The 2016 Top Programming Languages - Tatyanazaxarova
http://spectrum.ieee.org/computing/software/the-2016-top-programming-languages
======
jcbeard
>C is still #1, but big data is the real winner

Give me a break. Big data is a wonderful buzz word that means everything and
nothing. It also has no relevance to the language. You can write awesome big
data apps in C or Java or WingDings just as you could anything else. All it
takes is a programmer who knows how to choose the right tool and the right
constructs for the job.

------
AstroJetson
COBOL!! I'm with jcbeard, "big data is the real winner"?!?!. Let me tell IEEE
something, if you want to process Big Data, you are doing it in COBOL, and
you've been doing it in COBOL for decades.

------
vorg
Interesting to note the major differences between IEEE's and TIOBE's lists.
Apache Groovy is in TIOBE's top 20, but nowhere in IEEE's top 48. Arduino is
in IEEE's top 20, but nowhere in TIOBE's top 50.

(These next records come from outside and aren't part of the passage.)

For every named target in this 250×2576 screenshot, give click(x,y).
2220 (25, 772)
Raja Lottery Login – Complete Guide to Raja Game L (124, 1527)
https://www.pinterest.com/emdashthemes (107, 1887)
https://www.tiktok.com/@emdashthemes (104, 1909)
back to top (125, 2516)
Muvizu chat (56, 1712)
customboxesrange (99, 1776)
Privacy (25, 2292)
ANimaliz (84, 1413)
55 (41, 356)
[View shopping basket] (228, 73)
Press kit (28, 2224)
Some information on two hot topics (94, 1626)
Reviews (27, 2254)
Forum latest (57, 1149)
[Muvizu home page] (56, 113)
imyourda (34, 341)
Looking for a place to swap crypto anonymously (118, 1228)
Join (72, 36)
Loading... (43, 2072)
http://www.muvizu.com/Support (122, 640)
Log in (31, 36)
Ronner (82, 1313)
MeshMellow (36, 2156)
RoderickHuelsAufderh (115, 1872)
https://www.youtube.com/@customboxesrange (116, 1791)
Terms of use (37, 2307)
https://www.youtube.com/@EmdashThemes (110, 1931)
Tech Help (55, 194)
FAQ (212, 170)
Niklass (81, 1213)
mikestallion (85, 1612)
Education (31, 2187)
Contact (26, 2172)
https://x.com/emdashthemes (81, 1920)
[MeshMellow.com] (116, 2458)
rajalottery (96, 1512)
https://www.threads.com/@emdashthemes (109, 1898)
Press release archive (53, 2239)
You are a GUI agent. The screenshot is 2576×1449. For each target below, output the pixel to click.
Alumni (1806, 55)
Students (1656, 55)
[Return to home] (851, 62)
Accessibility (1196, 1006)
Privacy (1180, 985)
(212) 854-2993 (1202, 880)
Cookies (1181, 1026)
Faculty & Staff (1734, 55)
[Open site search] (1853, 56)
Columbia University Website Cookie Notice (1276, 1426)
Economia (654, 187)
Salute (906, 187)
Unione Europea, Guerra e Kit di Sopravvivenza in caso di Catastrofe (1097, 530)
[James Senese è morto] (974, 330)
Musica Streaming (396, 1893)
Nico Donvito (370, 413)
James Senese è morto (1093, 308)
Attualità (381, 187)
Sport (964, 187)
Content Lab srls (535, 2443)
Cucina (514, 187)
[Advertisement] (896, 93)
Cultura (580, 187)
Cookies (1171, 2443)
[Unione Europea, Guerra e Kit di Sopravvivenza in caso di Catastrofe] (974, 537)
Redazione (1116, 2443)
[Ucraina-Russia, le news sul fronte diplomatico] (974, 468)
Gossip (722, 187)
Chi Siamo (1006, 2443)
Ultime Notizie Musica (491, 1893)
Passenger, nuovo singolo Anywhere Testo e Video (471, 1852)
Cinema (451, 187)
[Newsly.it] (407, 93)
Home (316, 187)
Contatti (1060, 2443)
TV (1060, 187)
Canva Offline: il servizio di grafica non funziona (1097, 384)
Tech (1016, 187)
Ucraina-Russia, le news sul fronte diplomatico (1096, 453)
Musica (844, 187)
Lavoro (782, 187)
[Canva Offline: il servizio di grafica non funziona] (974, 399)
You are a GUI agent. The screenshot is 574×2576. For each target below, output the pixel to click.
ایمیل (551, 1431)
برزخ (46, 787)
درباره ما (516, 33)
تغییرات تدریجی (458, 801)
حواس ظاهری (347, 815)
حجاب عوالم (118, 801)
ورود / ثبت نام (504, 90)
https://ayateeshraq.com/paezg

[http://spectrum.ieee.org/static/interactive-the-top-
programm...](http://spectrum.ieee.org/static/interactive-the-top-programming-
languages-2016)

[http://www.tiobe.com/index.php/tiobe_index](http://www.tiobe.com/index.php/tiobe_index)

------
hbcondo714
At first I just looked at the graph and was surprised that Swift didn't make
top 10 but then actually read the article to see the author mention it's
technically #11, right behind Go. Think Swift will make top 10 next year?

------
georgeecollins
It is interesting that Go has caught on that much.